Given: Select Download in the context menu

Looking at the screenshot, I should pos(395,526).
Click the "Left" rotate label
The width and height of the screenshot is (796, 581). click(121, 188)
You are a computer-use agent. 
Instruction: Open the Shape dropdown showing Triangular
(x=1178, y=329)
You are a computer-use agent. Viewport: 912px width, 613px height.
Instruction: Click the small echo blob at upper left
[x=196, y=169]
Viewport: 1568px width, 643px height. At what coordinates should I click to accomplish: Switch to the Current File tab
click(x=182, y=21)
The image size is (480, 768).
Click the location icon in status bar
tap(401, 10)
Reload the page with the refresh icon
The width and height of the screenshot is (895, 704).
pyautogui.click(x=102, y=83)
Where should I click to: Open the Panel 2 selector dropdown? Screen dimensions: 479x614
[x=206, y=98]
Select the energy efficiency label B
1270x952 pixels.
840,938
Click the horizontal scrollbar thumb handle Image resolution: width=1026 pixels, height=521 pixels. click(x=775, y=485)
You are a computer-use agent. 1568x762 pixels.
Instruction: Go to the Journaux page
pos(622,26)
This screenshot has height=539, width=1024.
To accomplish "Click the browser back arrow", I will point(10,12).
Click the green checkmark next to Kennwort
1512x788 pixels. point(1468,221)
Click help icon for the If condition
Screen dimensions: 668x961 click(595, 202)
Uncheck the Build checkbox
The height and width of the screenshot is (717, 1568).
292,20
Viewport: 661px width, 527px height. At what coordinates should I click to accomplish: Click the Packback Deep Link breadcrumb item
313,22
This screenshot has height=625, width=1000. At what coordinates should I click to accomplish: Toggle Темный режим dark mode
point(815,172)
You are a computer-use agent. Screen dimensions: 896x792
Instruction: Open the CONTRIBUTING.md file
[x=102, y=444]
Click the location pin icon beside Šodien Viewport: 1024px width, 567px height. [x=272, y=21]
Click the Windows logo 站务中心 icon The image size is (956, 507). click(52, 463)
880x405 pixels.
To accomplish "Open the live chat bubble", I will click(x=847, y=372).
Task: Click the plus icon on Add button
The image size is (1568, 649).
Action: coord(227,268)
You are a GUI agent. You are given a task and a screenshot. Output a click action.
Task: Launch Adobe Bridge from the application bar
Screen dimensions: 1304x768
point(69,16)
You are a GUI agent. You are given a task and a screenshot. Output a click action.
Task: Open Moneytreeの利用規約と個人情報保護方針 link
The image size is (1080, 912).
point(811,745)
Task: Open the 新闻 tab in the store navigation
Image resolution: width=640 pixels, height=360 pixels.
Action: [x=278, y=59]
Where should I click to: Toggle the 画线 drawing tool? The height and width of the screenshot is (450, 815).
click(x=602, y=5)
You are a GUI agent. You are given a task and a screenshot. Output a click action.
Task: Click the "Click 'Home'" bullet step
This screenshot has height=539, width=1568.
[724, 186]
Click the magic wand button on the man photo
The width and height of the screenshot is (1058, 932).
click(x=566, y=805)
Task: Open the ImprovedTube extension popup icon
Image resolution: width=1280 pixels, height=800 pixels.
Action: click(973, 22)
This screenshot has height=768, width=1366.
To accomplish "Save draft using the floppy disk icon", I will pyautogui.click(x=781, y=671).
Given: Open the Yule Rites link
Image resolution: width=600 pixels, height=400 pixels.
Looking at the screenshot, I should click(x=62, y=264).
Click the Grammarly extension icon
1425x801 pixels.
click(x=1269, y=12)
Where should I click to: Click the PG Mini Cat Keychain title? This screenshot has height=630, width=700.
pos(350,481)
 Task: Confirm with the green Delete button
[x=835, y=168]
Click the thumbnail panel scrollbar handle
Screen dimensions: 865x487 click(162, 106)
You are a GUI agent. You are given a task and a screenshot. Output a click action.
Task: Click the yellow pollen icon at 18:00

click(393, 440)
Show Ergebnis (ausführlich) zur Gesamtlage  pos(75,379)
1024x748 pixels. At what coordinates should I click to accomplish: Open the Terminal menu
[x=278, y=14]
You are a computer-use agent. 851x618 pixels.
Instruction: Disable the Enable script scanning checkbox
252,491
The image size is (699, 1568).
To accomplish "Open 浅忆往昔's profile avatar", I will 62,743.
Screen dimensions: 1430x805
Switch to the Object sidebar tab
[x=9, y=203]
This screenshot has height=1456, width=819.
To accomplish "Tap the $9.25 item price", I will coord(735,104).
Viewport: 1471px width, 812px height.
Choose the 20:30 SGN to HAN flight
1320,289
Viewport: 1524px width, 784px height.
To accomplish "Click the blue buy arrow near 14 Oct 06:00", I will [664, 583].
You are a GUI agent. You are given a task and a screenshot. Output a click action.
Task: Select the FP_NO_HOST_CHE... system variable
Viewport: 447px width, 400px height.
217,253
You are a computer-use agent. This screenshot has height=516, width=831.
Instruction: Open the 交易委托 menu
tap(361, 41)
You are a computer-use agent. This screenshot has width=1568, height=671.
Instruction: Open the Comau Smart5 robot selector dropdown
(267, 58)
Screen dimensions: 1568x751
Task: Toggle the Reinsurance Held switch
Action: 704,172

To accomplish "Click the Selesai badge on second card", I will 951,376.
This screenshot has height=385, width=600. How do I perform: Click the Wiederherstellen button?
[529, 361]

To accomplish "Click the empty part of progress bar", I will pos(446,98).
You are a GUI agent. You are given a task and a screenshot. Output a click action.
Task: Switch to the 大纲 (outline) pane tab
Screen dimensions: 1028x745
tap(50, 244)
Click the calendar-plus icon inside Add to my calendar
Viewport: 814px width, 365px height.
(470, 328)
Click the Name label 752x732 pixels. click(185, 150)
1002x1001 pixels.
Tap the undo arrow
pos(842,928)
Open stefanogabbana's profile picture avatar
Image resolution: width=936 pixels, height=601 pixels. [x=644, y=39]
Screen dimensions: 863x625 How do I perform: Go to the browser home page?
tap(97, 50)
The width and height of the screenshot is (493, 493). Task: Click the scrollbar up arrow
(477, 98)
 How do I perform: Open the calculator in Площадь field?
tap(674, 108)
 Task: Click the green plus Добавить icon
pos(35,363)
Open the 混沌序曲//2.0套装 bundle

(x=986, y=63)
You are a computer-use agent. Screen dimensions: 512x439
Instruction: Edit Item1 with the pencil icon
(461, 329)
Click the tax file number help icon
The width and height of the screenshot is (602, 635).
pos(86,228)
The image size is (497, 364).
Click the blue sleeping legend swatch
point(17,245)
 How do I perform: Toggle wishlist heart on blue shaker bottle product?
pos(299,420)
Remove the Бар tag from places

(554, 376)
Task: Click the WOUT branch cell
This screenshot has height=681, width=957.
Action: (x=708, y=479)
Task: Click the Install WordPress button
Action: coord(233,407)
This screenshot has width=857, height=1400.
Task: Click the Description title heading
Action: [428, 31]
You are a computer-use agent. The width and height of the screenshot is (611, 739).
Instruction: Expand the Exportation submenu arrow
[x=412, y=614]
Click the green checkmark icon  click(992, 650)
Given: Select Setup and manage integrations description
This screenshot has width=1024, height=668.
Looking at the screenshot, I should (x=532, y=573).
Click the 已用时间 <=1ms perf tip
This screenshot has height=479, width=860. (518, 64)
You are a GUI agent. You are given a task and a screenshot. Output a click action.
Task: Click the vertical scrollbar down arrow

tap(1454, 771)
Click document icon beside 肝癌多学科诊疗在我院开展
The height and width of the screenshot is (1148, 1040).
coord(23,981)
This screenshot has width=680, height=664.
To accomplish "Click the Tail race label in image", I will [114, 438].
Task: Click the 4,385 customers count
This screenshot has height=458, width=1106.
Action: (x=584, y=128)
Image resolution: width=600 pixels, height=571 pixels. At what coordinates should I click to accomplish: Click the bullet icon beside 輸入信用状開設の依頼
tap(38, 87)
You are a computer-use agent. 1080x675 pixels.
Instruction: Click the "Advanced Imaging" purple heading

-------------------------

Task objective. What lines in the material above hold the string "computer"? List them.

Answer box.
You are a computer-use agent. 
You are a computer-use agent. Viewport: 912px width, 613px height.
You are a computer-use agent. 1568x762 pixels.
You are a computer-use agent. Screen dimensions: 896x792
You are a computer-use agent. 851x618 pixels.
You are a computer-use agent. This screenshot has height=516, width=831.
You are a computer-use agent. This screenshot has width=1568, height=671.
You are a computer-use agent. Screen dimensions: 512x439
You are a computer-use agent. The width and height of the screenshot is (611, 739).
You are a computer-use agent. 1080x675 pixels.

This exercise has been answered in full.